▸ **Exercise aim**
The entries that follow should be written out exactly.

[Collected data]
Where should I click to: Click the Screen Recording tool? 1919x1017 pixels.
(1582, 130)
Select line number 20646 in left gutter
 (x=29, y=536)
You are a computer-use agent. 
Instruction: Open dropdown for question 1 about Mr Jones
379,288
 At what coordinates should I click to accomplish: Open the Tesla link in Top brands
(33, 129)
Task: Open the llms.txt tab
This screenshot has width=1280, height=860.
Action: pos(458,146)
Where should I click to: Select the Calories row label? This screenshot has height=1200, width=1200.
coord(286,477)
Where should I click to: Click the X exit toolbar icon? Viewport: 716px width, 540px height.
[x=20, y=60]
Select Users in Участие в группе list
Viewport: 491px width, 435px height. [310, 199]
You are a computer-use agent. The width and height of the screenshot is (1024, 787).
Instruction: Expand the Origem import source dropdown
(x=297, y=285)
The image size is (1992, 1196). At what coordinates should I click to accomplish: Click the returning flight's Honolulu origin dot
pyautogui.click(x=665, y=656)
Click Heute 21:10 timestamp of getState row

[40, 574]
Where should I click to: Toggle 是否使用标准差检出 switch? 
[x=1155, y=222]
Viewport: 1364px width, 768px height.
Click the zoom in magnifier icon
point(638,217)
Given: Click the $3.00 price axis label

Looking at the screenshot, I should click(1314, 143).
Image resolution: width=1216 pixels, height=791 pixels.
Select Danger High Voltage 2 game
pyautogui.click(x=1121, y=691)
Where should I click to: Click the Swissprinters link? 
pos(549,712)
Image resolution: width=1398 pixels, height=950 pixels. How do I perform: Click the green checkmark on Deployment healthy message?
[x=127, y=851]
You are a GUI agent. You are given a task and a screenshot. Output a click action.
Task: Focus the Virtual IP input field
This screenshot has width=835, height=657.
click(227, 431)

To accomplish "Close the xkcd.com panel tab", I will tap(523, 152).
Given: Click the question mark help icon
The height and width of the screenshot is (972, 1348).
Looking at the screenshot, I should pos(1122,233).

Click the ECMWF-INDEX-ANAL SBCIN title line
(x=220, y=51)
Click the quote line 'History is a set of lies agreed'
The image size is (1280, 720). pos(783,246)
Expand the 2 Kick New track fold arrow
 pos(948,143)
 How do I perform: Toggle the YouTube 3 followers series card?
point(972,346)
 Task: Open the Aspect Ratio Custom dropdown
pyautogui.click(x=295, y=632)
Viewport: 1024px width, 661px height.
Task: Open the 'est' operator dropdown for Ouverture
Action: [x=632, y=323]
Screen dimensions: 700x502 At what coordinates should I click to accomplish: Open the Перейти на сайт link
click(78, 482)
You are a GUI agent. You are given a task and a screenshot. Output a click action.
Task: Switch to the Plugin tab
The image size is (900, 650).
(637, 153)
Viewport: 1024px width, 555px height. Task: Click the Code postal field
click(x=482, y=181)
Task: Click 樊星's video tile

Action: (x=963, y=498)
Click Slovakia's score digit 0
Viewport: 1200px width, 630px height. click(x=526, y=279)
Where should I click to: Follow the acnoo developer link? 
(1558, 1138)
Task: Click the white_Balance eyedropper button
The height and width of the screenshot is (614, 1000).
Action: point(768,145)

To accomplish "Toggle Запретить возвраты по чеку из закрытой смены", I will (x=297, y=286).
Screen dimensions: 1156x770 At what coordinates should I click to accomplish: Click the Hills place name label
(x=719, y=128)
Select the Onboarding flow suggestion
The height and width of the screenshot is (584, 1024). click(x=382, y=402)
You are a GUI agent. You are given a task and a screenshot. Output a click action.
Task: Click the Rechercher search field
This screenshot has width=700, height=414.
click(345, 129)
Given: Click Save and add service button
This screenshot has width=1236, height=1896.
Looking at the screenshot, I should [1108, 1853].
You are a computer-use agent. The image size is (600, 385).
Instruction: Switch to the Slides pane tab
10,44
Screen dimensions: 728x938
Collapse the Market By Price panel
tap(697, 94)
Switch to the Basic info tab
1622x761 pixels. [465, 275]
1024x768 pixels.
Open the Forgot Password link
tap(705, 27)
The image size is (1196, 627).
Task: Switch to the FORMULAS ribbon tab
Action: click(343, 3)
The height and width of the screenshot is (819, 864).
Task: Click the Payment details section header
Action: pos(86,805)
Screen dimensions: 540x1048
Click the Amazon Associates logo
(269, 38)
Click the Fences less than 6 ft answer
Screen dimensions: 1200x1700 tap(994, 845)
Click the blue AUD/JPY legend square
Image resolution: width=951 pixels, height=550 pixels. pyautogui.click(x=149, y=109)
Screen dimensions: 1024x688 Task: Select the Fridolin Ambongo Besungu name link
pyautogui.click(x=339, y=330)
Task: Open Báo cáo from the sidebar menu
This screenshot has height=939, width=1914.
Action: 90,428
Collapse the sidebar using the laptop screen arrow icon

▸ **Answer section**
Where should I click to: Click the Screen Recording tool? 1919x1017 pixels.
(1582, 130)
Select line number 20646 in left gutter
 (x=29, y=536)
You are a computer-use agent. 
Instruction: Open dropdown for question 1 about Mr Jones
379,288
 At what coordinates should I click to accomplish: Open the Tesla link in Top brands
(33, 129)
Task: Open the llms.txt tab
This screenshot has width=1280, height=860.
Action: pos(458,146)
Where should I click to: Select the Calories row label? This screenshot has height=1200, width=1200.
coord(286,477)
Where should I click to: Click the X exit toolbar icon? Viewport: 716px width, 540px height.
[x=20, y=60]
Select Users in Участие в группе list
Viewport: 491px width, 435px height. [310, 199]
You are a computer-use agent. The width and height of the screenshot is (1024, 787).
Instruction: Expand the Origem import source dropdown
(x=297, y=285)
The image size is (1992, 1196). At what coordinates should I click to accomplish: Click the returning flight's Honolulu origin dot
pyautogui.click(x=665, y=656)
Click Heute 21:10 timestamp of getState row

[40, 574]
Where should I click to: Toggle 是否使用标准差检出 switch? 
[x=1155, y=222]
Viewport: 1364px width, 768px height.
Click the zoom in magnifier icon
point(638,217)
Given: Click the $3.00 price axis label

Looking at the screenshot, I should click(1314, 143).
Image resolution: width=1216 pixels, height=791 pixels.
Select Danger High Voltage 2 game
pyautogui.click(x=1121, y=691)
Where should I click to: Click the Swissprinters link? 
pos(549,712)
Image resolution: width=1398 pixels, height=950 pixels. How do I perform: Click the green checkmark on Deployment healthy message?
[x=127, y=851]
You are a GUI agent. You are given a task and a screenshot. Output a click action.
Task: Focus the Virtual IP input field
This screenshot has width=835, height=657.
click(227, 431)

To accomplish "Close the xkcd.com panel tab", I will tap(523, 152).
Given: Click the question mark help icon
The height and width of the screenshot is (972, 1348).
Looking at the screenshot, I should pos(1122,233).

Click the ECMWF-INDEX-ANAL SBCIN title line
(x=220, y=51)
Click the quote line 'History is a set of lies agreed'
The image size is (1280, 720). pos(783,246)
Expand the 2 Kick New track fold arrow
 pos(948,143)
 How do I perform: Toggle the YouTube 3 followers series card?
point(972,346)
 Task: Open the Aspect Ratio Custom dropdown
pyautogui.click(x=295, y=632)
Viewport: 1024px width, 661px height.
Task: Open the 'est' operator dropdown for Ouverture
Action: [x=632, y=323]
Screen dimensions: 700x502 At what coordinates should I click to accomplish: Open the Перейти на сайт link
click(78, 482)
You are a GUI agent. You are given a task and a screenshot. Output a click action.
Task: Switch to the Plugin tab
The image size is (900, 650).
(637, 153)
Viewport: 1024px width, 555px height. Task: Click the Code postal field
click(x=482, y=181)
Task: Click 樊星's video tile

Action: (x=963, y=498)
Click Slovakia's score digit 0
Viewport: 1200px width, 630px height. click(x=526, y=279)
Where should I click to: Follow the acnoo developer link? 
(1558, 1138)
Task: Click the white_Balance eyedropper button
The height and width of the screenshot is (614, 1000).
Action: point(768,145)

To accomplish "Toggle Запретить возвраты по чеку из закрытой смены", I will (x=297, y=286).
Screen dimensions: 1156x770 At what coordinates should I click to accomplish: Click the Hills place name label
(x=719, y=128)
Select the Onboarding flow suggestion
The height and width of the screenshot is (584, 1024). click(x=382, y=402)
You are a GUI agent. You are given a task and a screenshot. Output a click action.
Task: Click the Rechercher search field
This screenshot has width=700, height=414.
click(345, 129)
Given: Click Save and add service button
This screenshot has width=1236, height=1896.
Looking at the screenshot, I should [1108, 1853].
You are a computer-use agent. The image size is (600, 385).
Instruction: Switch to the Slides pane tab
10,44
Screen dimensions: 728x938
Collapse the Market By Price panel
tap(697, 94)
Switch to the Basic info tab
1622x761 pixels. [465, 275]
1024x768 pixels.
Open the Forgot Password link
tap(705, 27)
The image size is (1196, 627).
Task: Switch to the FORMULAS ribbon tab
Action: click(343, 3)
The height and width of the screenshot is (819, 864).
Task: Click the Payment details section header
Action: pos(86,805)
Screen dimensions: 540x1048
Click the Amazon Associates logo
(269, 38)
Click the Fences less than 6 ft answer
Screen dimensions: 1200x1700 tap(994, 845)
Click the blue AUD/JPY legend square
Image resolution: width=951 pixels, height=550 pixels. pyautogui.click(x=149, y=109)
Screen dimensions: 1024x688 Task: Select the Fridolin Ambongo Besungu name link
pyautogui.click(x=339, y=330)
Task: Open Báo cáo from the sidebar menu
This screenshot has height=939, width=1914.
Action: 90,428
Collapse the sidebar using the laptop screen arrow icon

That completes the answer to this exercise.